JPHP can be faster PHP7: http://d.hatena.ne.jp/hnw/20150117, also each version of the java virtual machine becomes faster than the previous 10-30% so and JPHP becomes faster. Thanks to Oracle and OpenJDK community.
I'm not saying it's not faster - I'd expect some (maybe many) JVM scenarios to be faster than PHP. But "PHP is slow" is just not a real world problem for most use cases of PHP in web applications.
Running your business 15-20% faster will not be enough of a compelling argument for people to switch to an entirely new toolchain and way of thinking. I give you Ruby and JRuby as one major example.
Using JPHP as a way to get PHP running on Android, if it's seamless and strong experience, would be something to focus more efforts on, imo.
Every single successive version of the JVM being 30% faster is simply not born out in the real world across the board. I ported JVM web apps from JDK 6 -> 7 -> 8, and didn't see anywhere near those performance increases. Does the JVM improve with each iteration? Sure.

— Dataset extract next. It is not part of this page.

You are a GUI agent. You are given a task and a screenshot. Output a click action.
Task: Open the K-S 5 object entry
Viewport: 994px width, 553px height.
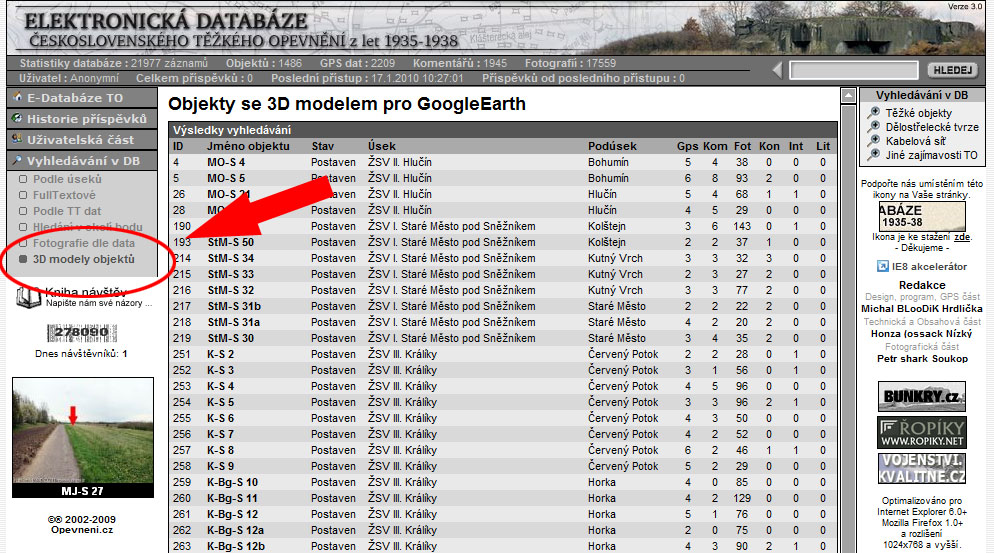(x=221, y=402)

So does PHP, and PHP7 is going to be a huge across the board improvement, but I doubt we'll see this sort of doubling of performance from a single release any time soon after PHP7 release.
I have not tested the speed of JPHP on more complex tests. I only tried to test JPHP as a simple web server (via Apache Benchmark) that contains like "echo Hello World" and a few classes, the result was excellent, faster the Phalcon framework, about 3000 req/s. The results of this testing will publish later.
The other area where JPHP could come in handy is large scale hosting of multi-tenant services - wordpress, magento, etc.
If you can run that code well, and at a significant speed improvement to show savings at scale, there's something to be had there, but again, with PHP7 coming out, I think it'll be hard to get as much of a speed benefit as you'd need to make it marketable. But maybe that's not your purpose anyway.
If it sounds like I've been bashing you or the project, apologies; it's a neat idea - I like to see hacker projects like this, just not sure where it'll go long term.
As someone who works in both PHP and Java, I see pros in both (and cons, of course). The couple of comments in the OP post makes me think he doesn't really 'get' PHP's strengths for what they are.
"You still can emulate the zend php working mode, when each request executes inside isolated environment + hot-reload"
No, it's not 'hot reload' - it's not even 'reload'. It's just 'load', because everything is gone at the end of the request (yes, you could call it reloading, but it's not reloading and replacing an existing internal thing, because that thing is gone).
Rethinking this... yeah, I know why some people use the term, and 'hot reloading' in Java is a 'thing', it ticks me off a bit that people push Java-land mentalities in to PHP to 'fix' things that aren't problems (and yes, there's plenty of problems with PHP, as with almost any language).
"You don’t need Apache or Ngnix to implement web apps on JPHP"
Technically you don't need to for PHP either - there's been a built-in web server for a few versions now, but... it's not marked for production. Given how many people put up nginx or apache front-ends on Java app servers... this doesn't seem to be an issue so much as a benefit - front-end caching/proxy servers provide more benefit than just serving the app directly.